_Document segment_:
We’ll leave it to analysts and sociologists to decipher the tea-leaves here, yet I can’t help but think how effectively Pashinyan’s self-performative gestures mirror Armenia’s broader social condition—its near-maniacal fixation on surface appearance and its eclectic grab-bag mentality that conceals a deep ambiguity at the core of our collective identity (Yerevan’s urban image being another prime example).
That same ambiguity runs through the country’s art scene, with all its anachronistic hang-ups, chronic belatedness, imitative tendencies, political agnosticism, and sudden flashes of resistance and brilliance. But is that really such a terrible state of affairs in a world that has gone completely haywire? Perhaps this very ambivalence is what we should consciously embrace as a form of liberation—something Simone de Beauvoir articulated with remarkable clarity in her 1947 book “The Ethics of Ambiguity”.
Armenia’s current cultural ecosystem is certainly a fertile ground for such a radical stance, and fortunately, it offers more range and depth than the prime minister’s playlist.
EXHIBITIONS

LEVON FLJYAN, ARMENIA: RELATIONSHIP
Since Martiros Saryan, the model of Armenia as an idealized homeland—where all matter and relations appear magically synchronized—has rarely been tested in visual art. Despite the efforts of painters such as Hakob Hakobyan and later generations of post-Soviet avant-gardists, these archetypes have proven too resilient to be seriously undermined by critical or artistic inquiry.
Unlike their more provocative avant-garde predecessors of the 1990s, newer generations of contemporary Armenian artists approach the framing of Armenia as a socio-political and cultural entity with greater nuance and caution. Levon Fljyan, a seasoned representative of this group that emerged in the 2010s, has developed a distinctive painterly and conceptual style that draws on digital aesthetics and social media to address pressing political and cultural issues—from the post-Soviet condition and the Karabakh war to the Covid pandemic and the 2018 Velvet Revolution.

_Screenshot grounding data_:
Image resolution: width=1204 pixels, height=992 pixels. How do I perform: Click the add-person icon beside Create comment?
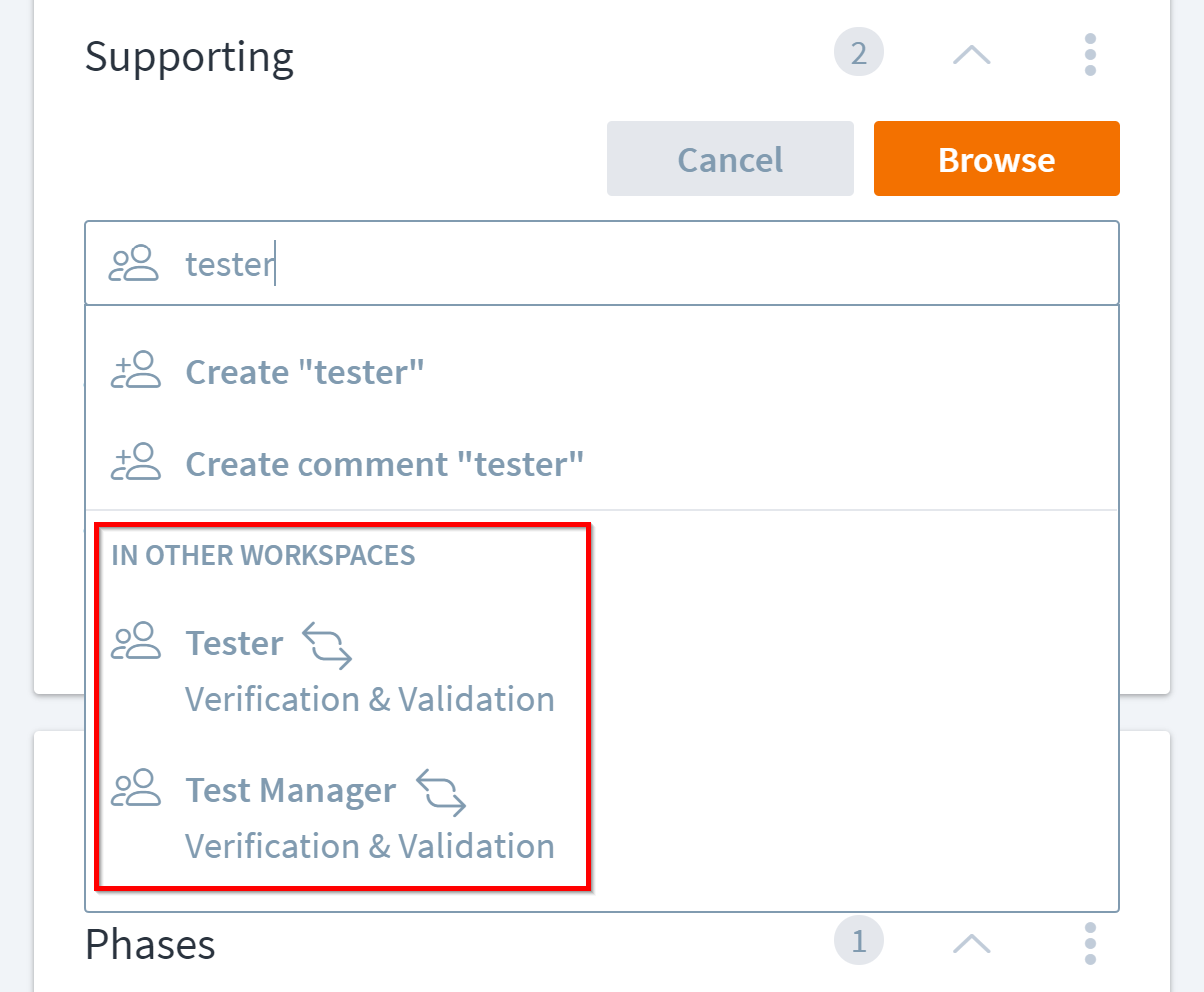click(x=136, y=463)
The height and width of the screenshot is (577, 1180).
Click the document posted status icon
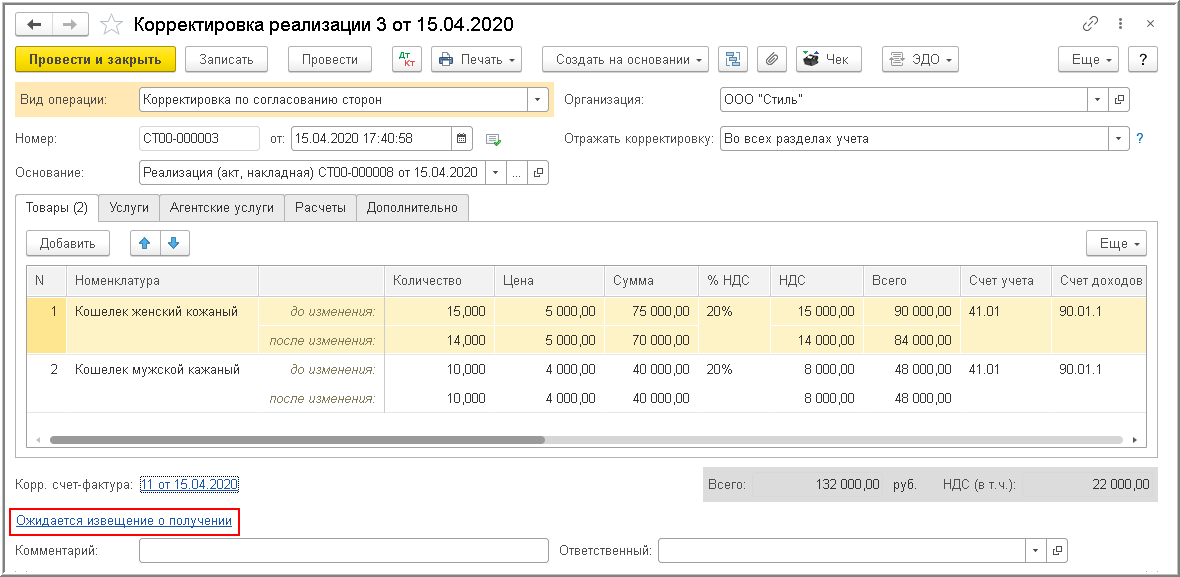point(492,139)
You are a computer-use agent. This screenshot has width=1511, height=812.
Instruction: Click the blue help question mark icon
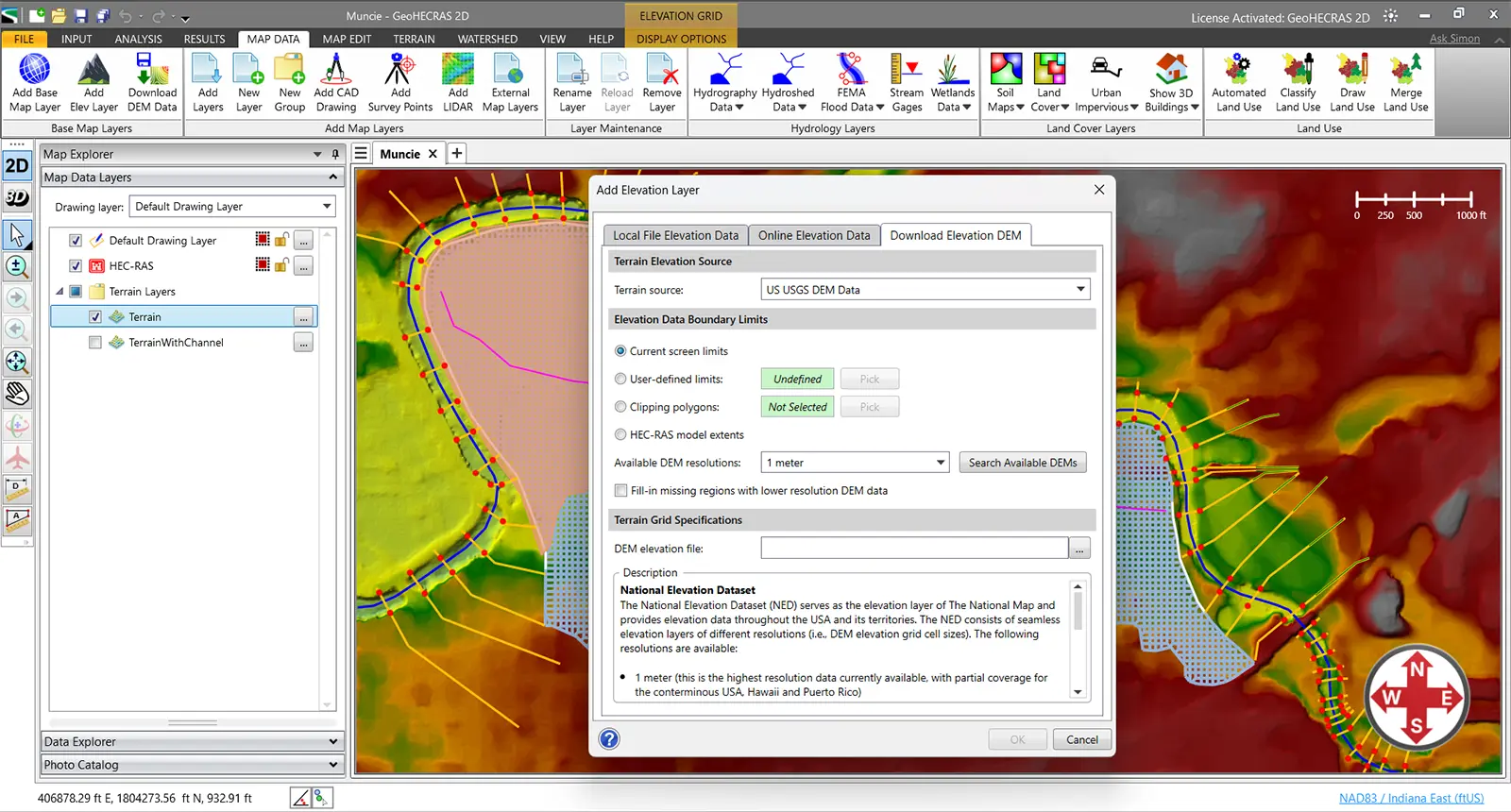click(x=609, y=739)
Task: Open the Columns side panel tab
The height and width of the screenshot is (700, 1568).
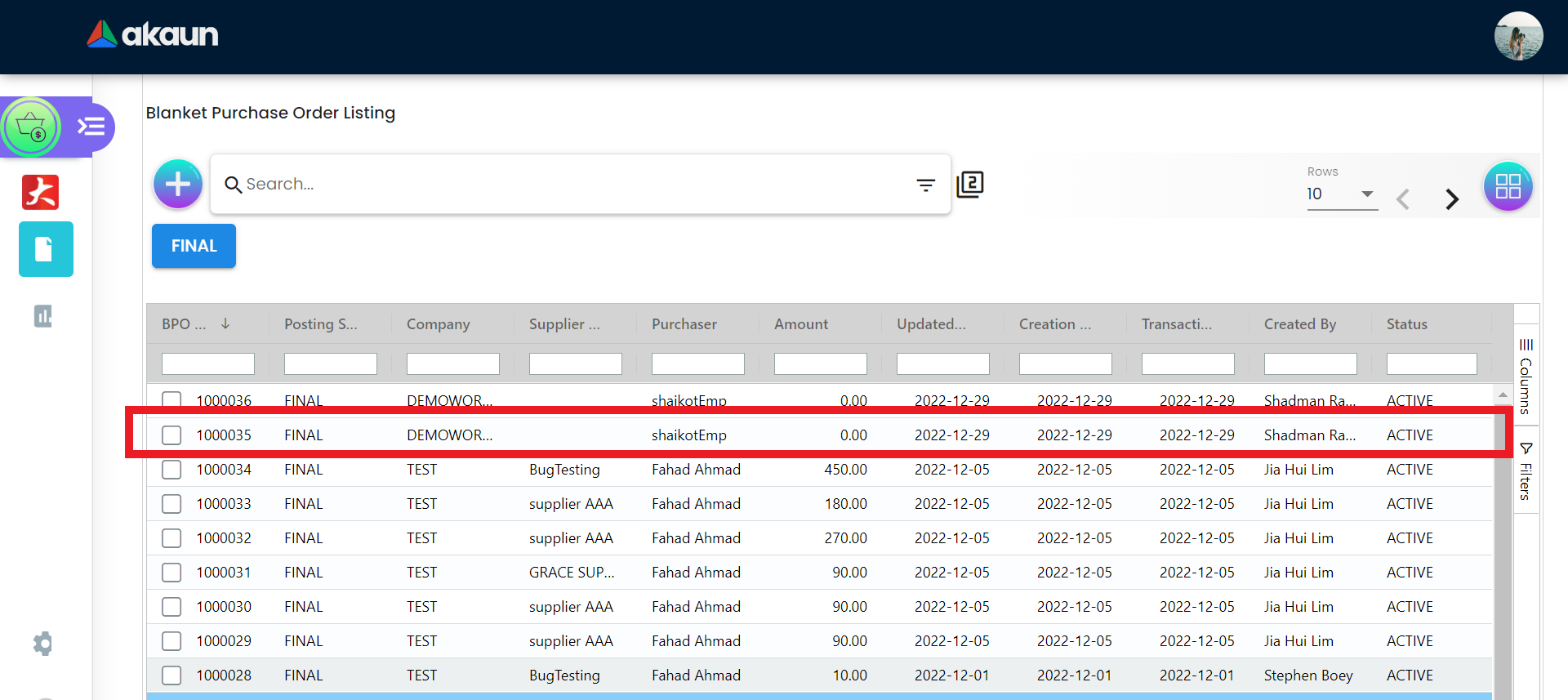Action: pos(1526,376)
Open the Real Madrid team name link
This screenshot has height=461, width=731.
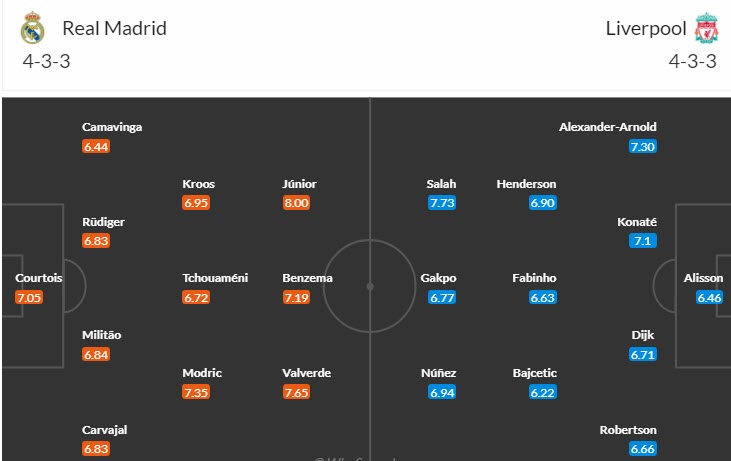coord(114,28)
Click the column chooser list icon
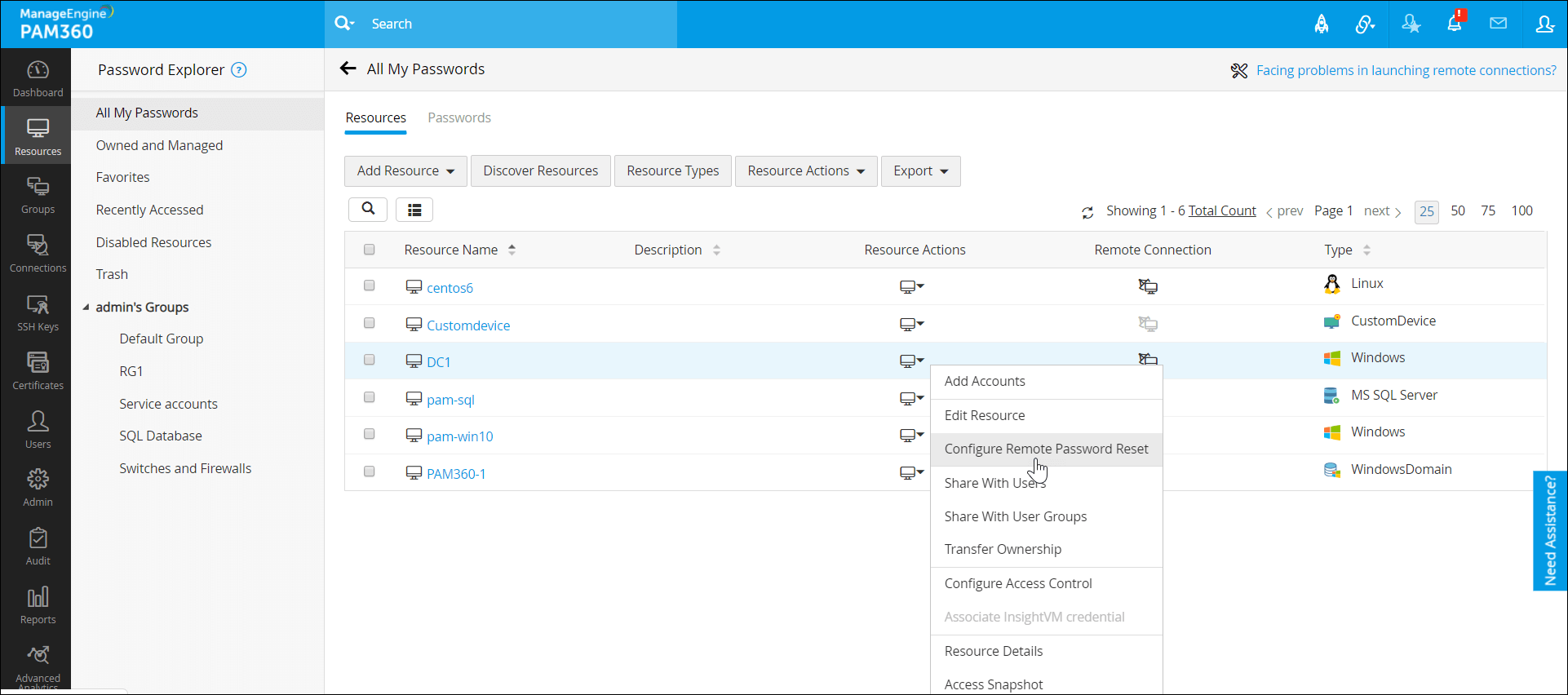Screen dimensions: 1568x695 (x=414, y=210)
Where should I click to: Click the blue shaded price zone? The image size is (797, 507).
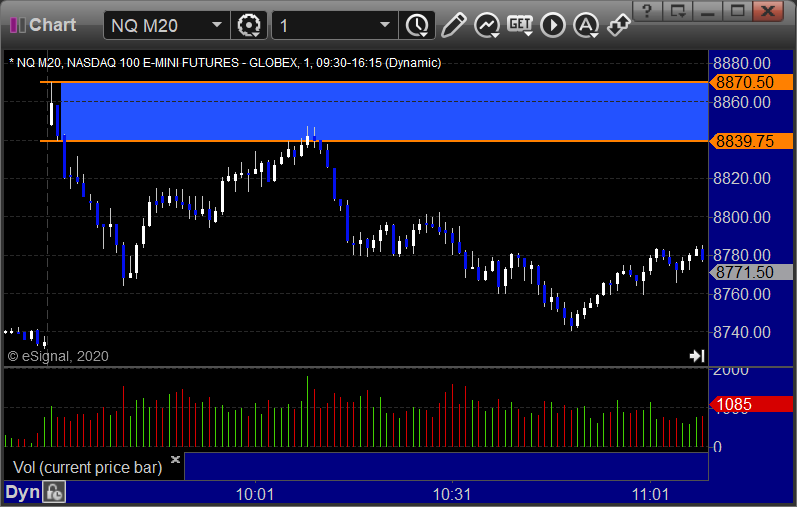click(x=384, y=111)
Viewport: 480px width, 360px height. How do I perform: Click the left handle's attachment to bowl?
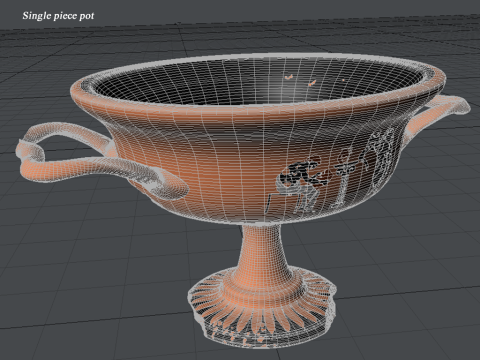pyautogui.click(x=110, y=146)
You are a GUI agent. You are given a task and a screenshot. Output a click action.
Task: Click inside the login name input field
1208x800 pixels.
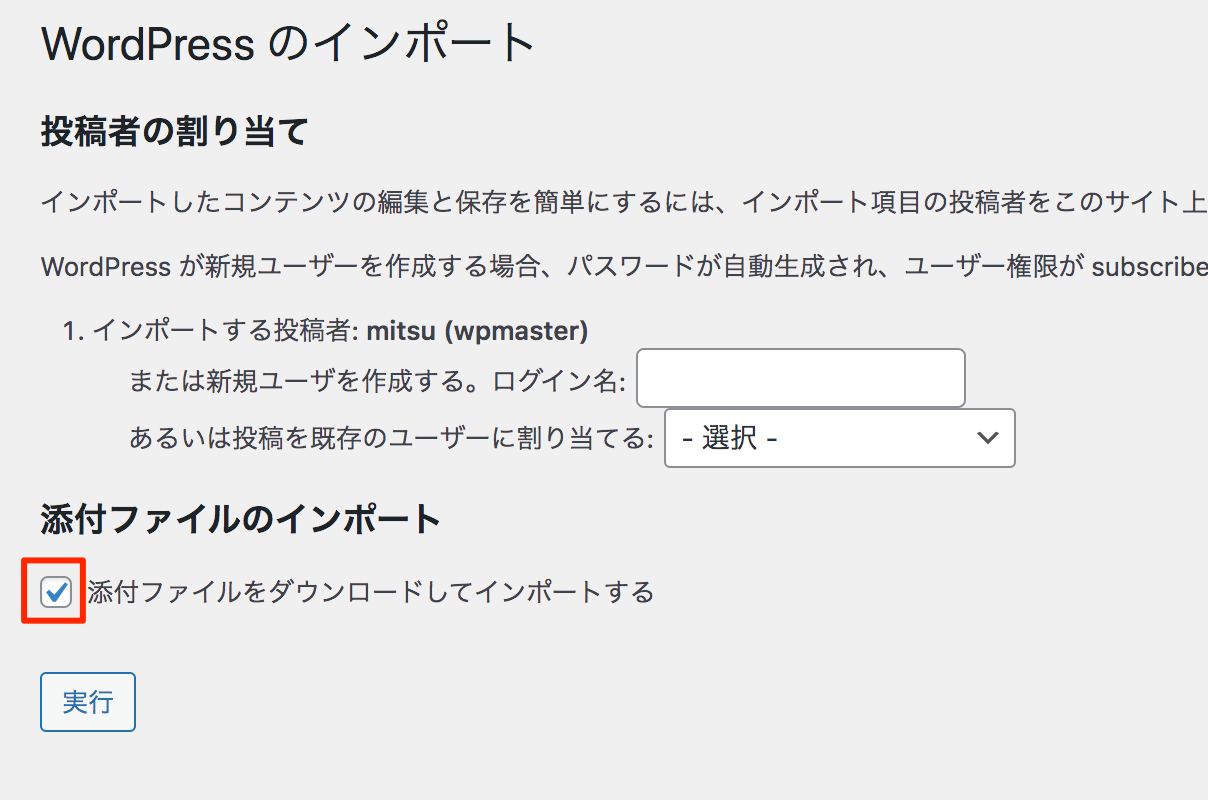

_Brief A_:
Translate this sentence from the passage on Armenia's art scene into Spanish: "Armenia’s current cultural ecosystem is certainly a fertile ground for such a radical stance, and fortunately, it offers more range and depth than the prime minister’s playlist."
_Brief B_:
According to the passage on Armenia's art scene, in what year did Simone de Beauvoir publish "The Ethics of Ambiguity"?

_Expected answer A_:
El ecosistema cultural actual de Armenia es, sin duda, un terreno fértil para una postura tan radical y, afortunadamente, ofrece más variedad y profundidad que la lista de reproducción del primer ministro.

_Expected answer B_:
1947